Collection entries

>>>>>

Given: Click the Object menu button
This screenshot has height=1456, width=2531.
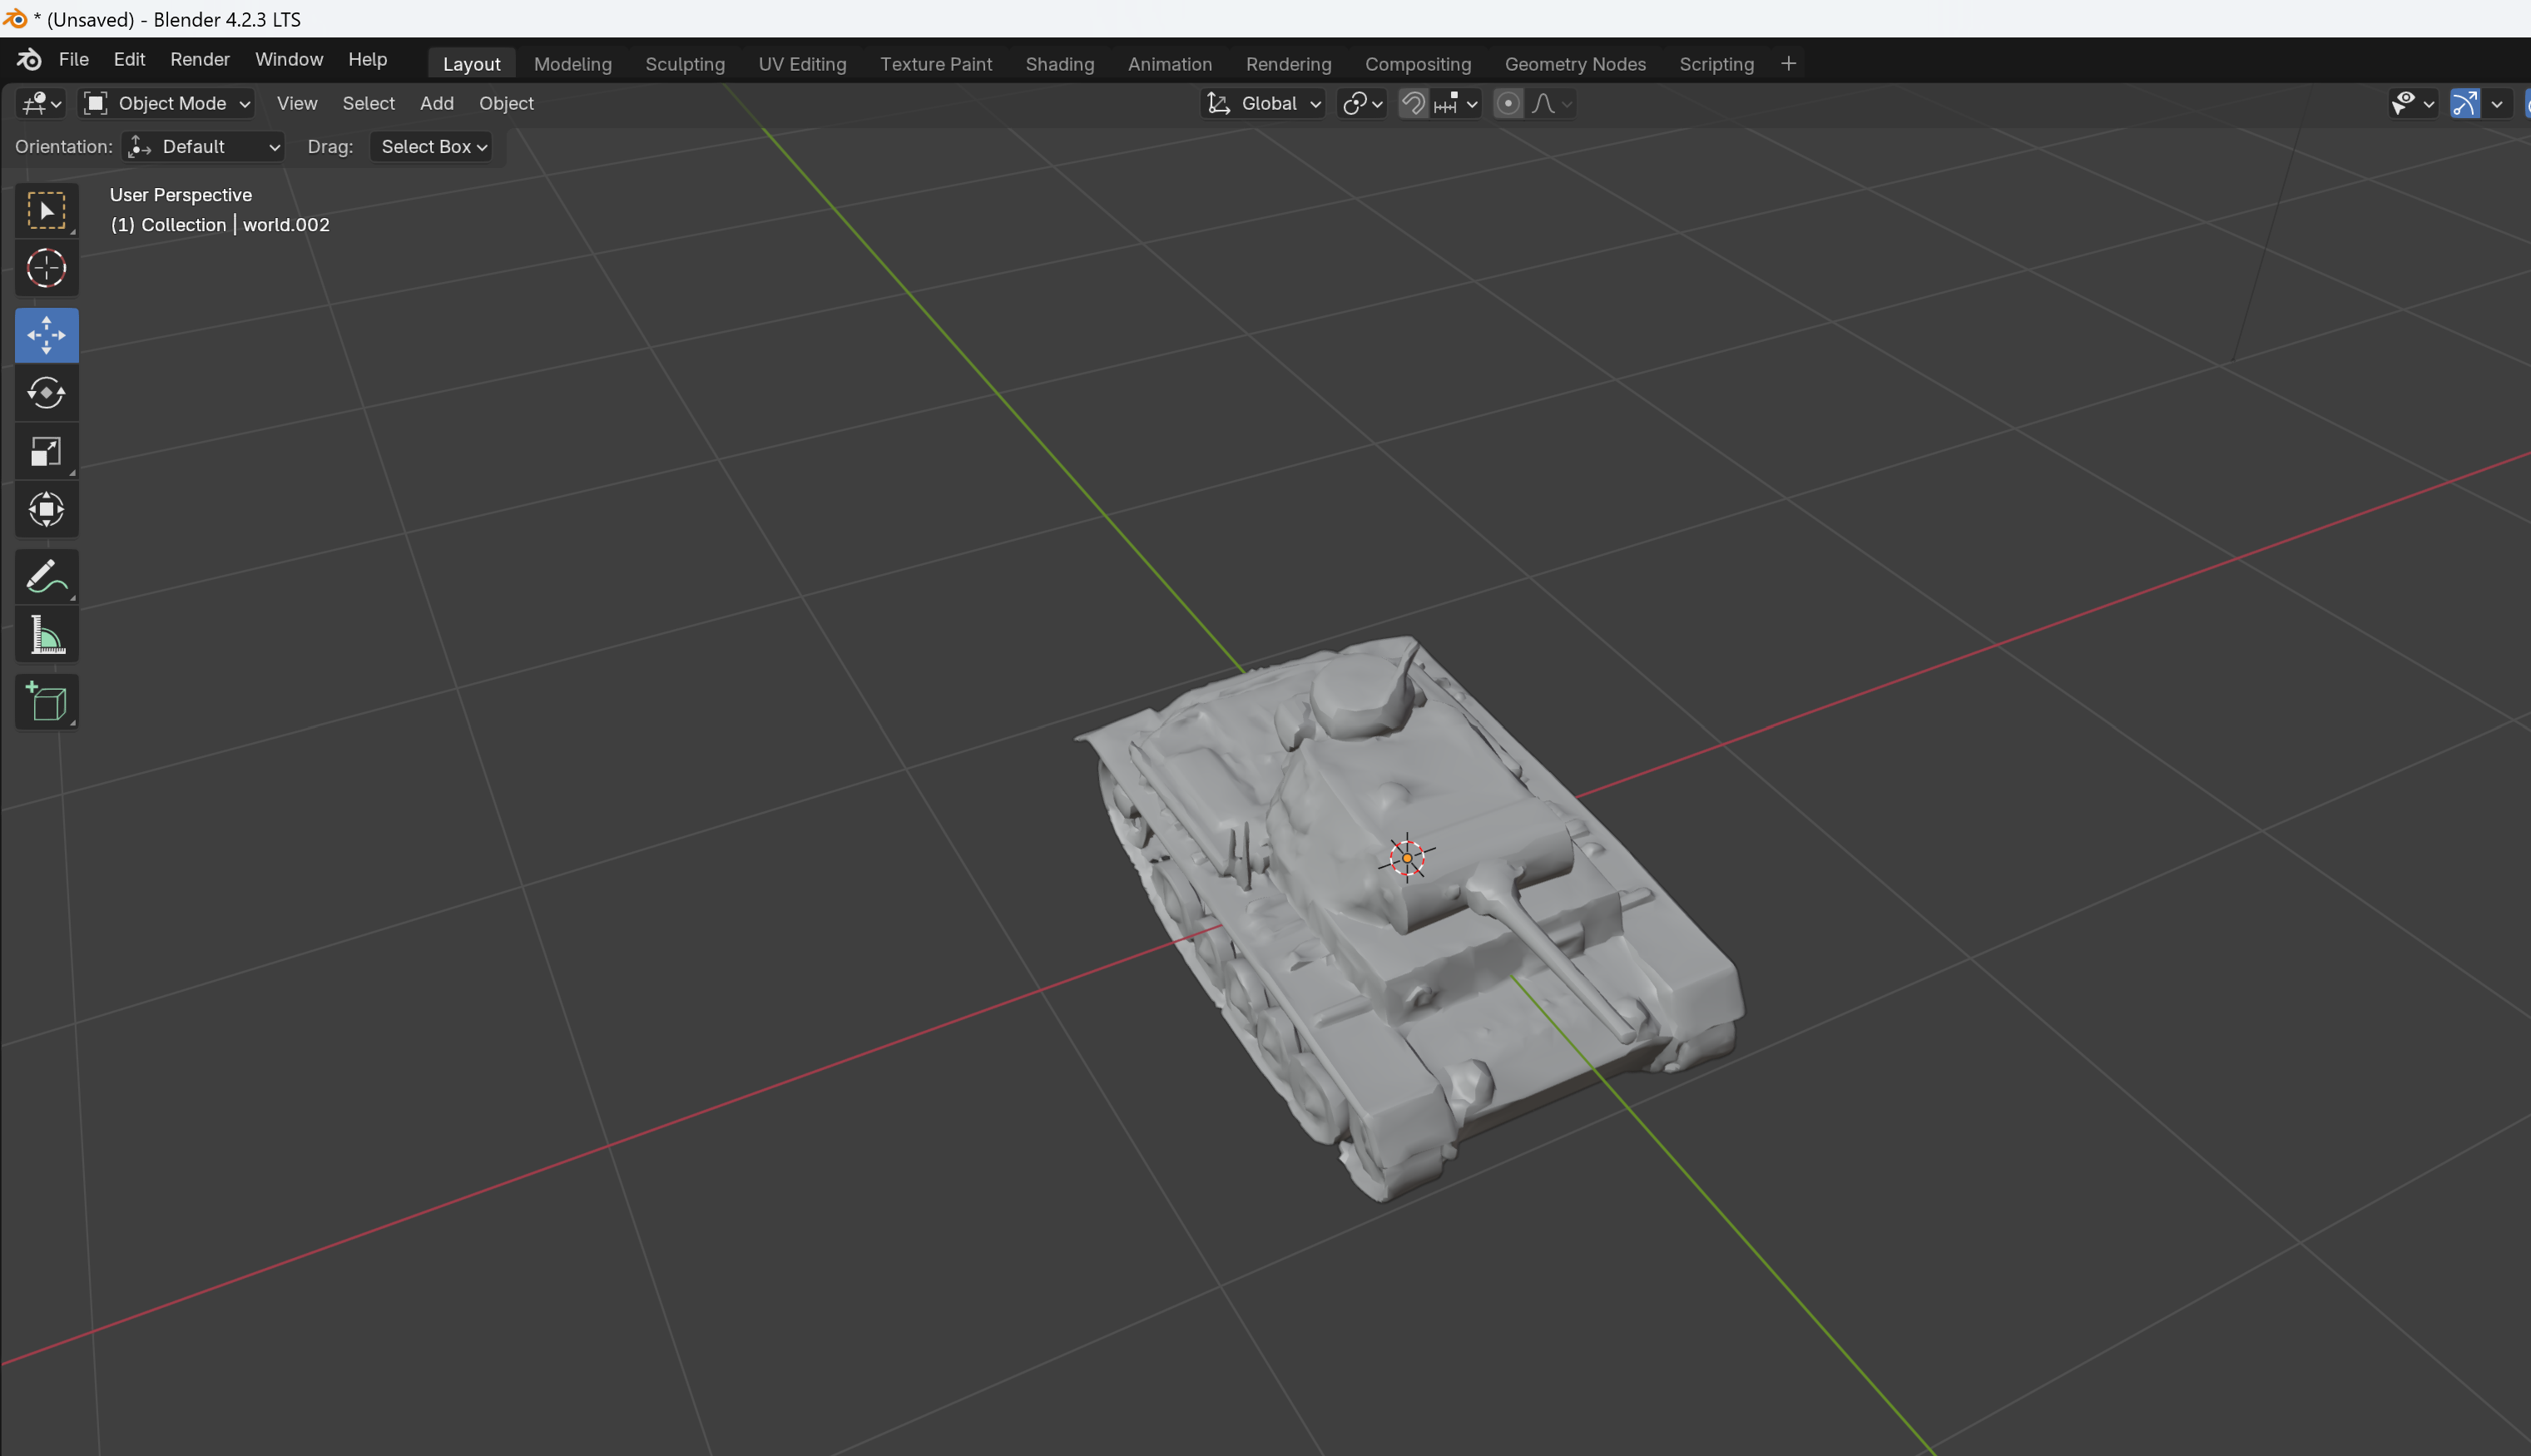Looking at the screenshot, I should click(x=506, y=102).
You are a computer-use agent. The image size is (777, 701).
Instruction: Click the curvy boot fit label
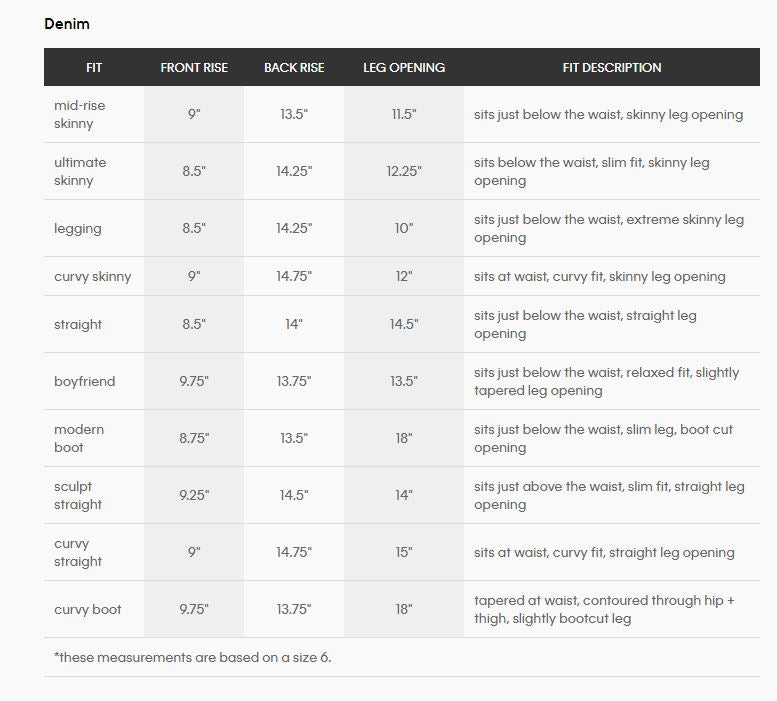[x=88, y=609]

<<<<<

*Your objective:*
Above are the records; repeat them all exactly, without the pictures.

*Solution for this problem:*
Given: Click the Object menu button
This screenshot has height=1456, width=2531.
Looking at the screenshot, I should click(x=506, y=102).
You are a computer-use agent. The image size is (777, 701).
Instruction: Click the curvy boot fit label
[x=88, y=609]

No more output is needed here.